SOURCE PASSAGE:
The mass spectrometer preferably further comprises one or
more mass or mass to charge ratio filters and/or analysers.
The one or more mass or mass to charge ratio filters and/or
analysers are preferably selected from the group consisting
of: (i) a quadrupole mass filter or analyser; (ii) a Wien
filter; (iii) a magnetic sector mass filter or analyser; (iv)
a velocity filter; and (v) an ion gate.
According to another aspect of the present invention
there is provided a method of guiding ions comprising:
providing a hollow, tubular or mesh device having a wall
and one or more electrodes arranged in, along, on or
substantially adjacent to a portion of the wall; and
passing ions into the hollow, tubular or mesh device.
According to another aspect of the present invention
there is provided a method of mass spectrometry comprising a
method of guiding ions.

PARTS OF THE EXERCISE:
1. In the mass spectrometer passage, what are ions passed into in the method of guiding ions?
2. Rewrite the listing from the line with "Check the bgcolor" up to and including its last line, changing "Channels" to "Alerts" and leaving everything else as it is.
The mass spectrometer passage and the listing come from unrelated sources.

RECORD LIST:
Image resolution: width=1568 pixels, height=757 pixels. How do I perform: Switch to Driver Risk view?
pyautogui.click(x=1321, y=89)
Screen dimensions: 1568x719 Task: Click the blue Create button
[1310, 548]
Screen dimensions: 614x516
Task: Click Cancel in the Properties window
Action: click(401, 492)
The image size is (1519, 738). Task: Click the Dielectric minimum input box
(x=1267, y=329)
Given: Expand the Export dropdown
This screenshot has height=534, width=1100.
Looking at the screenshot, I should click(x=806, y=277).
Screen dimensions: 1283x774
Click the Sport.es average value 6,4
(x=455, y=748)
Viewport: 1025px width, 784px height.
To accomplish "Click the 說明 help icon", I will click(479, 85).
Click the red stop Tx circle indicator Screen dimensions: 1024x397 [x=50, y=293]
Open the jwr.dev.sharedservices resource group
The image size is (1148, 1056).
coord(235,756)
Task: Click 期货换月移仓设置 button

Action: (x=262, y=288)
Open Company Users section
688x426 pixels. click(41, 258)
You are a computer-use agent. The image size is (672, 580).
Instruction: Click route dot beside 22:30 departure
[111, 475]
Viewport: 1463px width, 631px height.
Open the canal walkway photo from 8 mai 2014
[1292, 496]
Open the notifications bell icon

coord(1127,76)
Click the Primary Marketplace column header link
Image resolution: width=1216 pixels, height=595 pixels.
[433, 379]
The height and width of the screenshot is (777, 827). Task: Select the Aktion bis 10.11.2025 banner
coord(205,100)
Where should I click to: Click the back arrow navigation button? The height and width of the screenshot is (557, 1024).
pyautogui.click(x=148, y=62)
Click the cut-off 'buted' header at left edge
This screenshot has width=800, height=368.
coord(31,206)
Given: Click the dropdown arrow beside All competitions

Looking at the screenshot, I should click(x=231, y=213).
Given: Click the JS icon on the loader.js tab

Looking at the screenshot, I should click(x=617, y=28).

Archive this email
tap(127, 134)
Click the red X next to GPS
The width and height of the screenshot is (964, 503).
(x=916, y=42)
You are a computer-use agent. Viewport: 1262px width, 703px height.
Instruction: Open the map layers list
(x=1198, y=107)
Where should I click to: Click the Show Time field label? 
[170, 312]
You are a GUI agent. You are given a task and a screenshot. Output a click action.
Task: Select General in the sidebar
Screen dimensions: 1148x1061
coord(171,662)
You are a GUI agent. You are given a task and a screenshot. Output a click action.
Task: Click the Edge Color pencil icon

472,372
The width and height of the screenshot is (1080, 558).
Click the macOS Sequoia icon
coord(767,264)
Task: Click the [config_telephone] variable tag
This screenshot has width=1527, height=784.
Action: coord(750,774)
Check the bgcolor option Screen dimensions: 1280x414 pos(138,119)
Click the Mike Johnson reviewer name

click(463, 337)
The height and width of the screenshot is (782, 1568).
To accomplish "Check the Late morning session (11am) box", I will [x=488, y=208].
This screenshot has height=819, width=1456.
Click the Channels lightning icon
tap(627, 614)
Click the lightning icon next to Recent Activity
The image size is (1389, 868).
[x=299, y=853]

TASK SOLUTIONS:
1. A hollow, tubular or mesh device.

2.
Check the bgcolor option Screen dimensions: 1280x414 pos(138,119)
Click the Mike Johnson reviewer name

click(463, 337)
The height and width of the screenshot is (782, 1568).
To accomplish "Check the Late morning session (11am) box", I will [x=488, y=208].
This screenshot has height=819, width=1456.
Click the Alerts lightning icon
tap(627, 614)
Click the lightning icon next to Recent Activity
The image size is (1389, 868).
[x=299, y=853]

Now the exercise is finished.